Anyone have experience of similar documentation projects and how they do their translations? I suspect that they have a fairly well developed procedure for handling the translation and updates of their documentation that we could learn from. Symfony also store their documentation in github and have parallel repositories for each language e.g. Some areas we need to think through some more, with some initial thoughts: Each part of the book is a directory and each of the chapters in that part are files in that directory. You can see the source code that creates this book here.
It is an alpha - lots to neaten up and lots of details to work out, but a good starting point for discussion. You can see the result here: (this link will likely stop working once we find it a proper home). I wrote a simple script that takes output from booki (our current tool) and turns it into something suitable for gitbook. Gitbook "Modern book format and toolchain using Git and Markdown" seemed to tick a lot of boxes and so (while waiting for my plane at Denver airport) I thought I would take advantage of the free wifi and give it a test drive.
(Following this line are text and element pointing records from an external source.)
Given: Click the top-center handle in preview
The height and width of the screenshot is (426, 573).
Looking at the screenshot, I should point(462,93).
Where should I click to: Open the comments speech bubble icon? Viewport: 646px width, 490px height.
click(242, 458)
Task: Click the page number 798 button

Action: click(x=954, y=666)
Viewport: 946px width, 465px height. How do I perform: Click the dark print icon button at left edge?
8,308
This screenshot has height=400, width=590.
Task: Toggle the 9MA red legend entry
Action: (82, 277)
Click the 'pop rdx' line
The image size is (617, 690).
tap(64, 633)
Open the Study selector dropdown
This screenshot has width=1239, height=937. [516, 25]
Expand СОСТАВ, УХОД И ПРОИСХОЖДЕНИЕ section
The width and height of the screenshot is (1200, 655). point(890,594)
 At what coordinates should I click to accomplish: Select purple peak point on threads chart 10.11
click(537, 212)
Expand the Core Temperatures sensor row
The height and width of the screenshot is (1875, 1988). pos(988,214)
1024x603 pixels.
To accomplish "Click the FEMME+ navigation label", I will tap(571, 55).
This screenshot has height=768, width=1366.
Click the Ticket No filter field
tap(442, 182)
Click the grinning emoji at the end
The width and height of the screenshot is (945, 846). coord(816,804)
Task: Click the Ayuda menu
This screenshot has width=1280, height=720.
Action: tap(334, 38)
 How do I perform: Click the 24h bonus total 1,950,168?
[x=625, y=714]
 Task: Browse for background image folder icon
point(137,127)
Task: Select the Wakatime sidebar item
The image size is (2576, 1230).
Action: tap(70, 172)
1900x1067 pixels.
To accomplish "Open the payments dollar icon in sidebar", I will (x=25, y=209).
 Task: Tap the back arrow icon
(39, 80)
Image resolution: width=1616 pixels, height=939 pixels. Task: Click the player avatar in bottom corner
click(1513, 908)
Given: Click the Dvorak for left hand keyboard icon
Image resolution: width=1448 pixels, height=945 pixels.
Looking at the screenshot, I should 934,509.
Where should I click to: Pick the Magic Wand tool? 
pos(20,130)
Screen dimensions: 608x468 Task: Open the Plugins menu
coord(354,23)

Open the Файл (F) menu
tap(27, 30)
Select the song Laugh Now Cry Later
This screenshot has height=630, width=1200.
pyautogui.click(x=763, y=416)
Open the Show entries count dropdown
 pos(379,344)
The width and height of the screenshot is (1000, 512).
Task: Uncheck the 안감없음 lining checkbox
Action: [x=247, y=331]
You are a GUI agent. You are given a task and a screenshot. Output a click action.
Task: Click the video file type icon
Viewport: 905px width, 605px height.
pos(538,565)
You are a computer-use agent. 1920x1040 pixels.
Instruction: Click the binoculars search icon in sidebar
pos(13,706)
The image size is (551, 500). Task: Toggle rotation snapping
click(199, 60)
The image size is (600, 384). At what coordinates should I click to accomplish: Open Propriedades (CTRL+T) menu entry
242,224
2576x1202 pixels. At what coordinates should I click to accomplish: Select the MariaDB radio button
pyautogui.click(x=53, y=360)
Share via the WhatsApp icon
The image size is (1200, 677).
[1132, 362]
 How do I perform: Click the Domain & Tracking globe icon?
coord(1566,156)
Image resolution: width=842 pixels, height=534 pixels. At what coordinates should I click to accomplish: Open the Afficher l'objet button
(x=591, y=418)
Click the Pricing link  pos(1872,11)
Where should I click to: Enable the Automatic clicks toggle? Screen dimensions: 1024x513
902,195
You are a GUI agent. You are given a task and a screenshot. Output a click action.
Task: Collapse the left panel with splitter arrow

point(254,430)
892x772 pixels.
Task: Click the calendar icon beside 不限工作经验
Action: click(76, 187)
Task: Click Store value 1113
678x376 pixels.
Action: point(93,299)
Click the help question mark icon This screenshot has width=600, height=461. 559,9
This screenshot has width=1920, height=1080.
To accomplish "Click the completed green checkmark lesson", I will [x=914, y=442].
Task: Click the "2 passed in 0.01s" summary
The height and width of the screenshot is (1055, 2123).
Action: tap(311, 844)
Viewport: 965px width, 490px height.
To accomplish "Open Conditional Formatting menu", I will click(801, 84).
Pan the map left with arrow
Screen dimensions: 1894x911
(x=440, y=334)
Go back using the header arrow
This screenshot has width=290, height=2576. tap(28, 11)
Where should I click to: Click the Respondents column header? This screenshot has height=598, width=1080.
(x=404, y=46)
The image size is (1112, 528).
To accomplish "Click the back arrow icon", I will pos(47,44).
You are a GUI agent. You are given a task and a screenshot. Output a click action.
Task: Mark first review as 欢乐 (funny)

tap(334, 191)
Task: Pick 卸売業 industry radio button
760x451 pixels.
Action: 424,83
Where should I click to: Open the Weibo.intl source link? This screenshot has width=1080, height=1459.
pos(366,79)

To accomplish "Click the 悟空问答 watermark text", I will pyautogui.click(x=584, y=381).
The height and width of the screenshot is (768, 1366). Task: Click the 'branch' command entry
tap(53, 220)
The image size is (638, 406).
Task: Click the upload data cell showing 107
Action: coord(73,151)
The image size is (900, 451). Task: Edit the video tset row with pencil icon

Uses widely used standards that will outlive any particular platform choices we makeįollowing a few different conversations at different sprints over the years we grew fond of the idea of markdown stored in a git repository as a solid base that will help us meet many of the above requirements and started to look for a set of open source tools that would allow us to do this.
#GITBOOK EDITOR NO BRANCH FOUND MANUAL#
Translation infrastructure, so that our language communities can easily create different language versions of the manual, and can easily keep these up to date when the manual is updatedĬan handle growing documentation needs (including end user documentation for extensions) Version control so that people can work on different 'branches' of the documentation at the same time (that we can merge independently when ready for publication)
#GITBOOK EDITOR NO BRANCH FOUND PDF#
Produces a 'good looking' html version of the bookĪbility to export to different format (including ebook and pdf and output suitable for traditional publishing) Simple user interface that makes it easy for people to contribute We'd like to move the guide somewhere that has better support for more of the features that we want, which include

For a while we have been thinking about some new infrastructure for CiviCRM's user and administrator documentation.